Next we would like to see if neighboring brain areas share SGSE estimates. To do this we will use CreateBrain to merge all of the microdissected tissues returned from testEnrich so that each general brain area present within the Allen Brain Atlas reference map is supported by the respective set of underlying tissues.

As mentioned above, note that the general brain areas within the Allen Brain Atlas reference map and the microdissected tissues present within the Allen Brain Atlas transcription datasets do not have a 1:1 relationship. Therefore some areas are not supported by transcriptional information in the reference map while other areas are supported by more than one tissue.

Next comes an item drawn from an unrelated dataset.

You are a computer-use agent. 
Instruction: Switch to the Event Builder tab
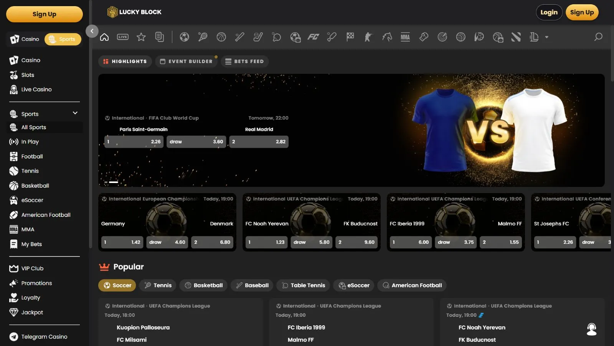(x=186, y=62)
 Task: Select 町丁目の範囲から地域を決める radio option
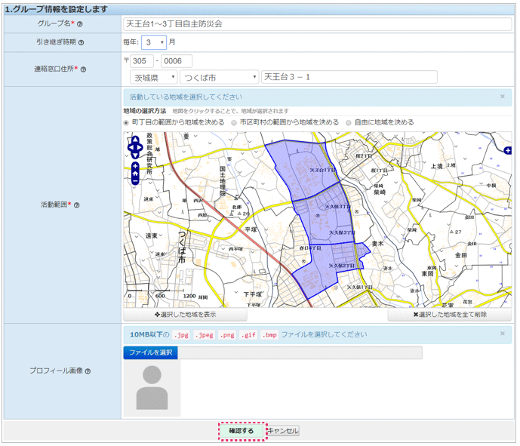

CreateBrain takes the results from SpatialEnrichment and testEnrich as input. There are two additional arguments to consider.

CreateBrain arguments:

  • slice: Image from within either the developing or adult brain set to plot. The choices for both the developing and adult brain are 1-10.
  • pcut: p-value threshold for considering a microdissected tissue as being enriched or depleted

Since we initially found the LHAa interesting, let's see what slice of the developing brain contains general brain areas composed of the LHAa.

tis_in_region(composite, "LHAa")

Slices 6 and 7 both have relevant information for LHAa in the thalamus (THM). Let's use slice 6 for downstream analysis.

composite <- CreateBrain(composite, res, slice = 5, pcut = 0.05)

Once the microdissected tissues have been merged into the corresponding general brain areas, the image can be plotted.

PlotBrain(composite)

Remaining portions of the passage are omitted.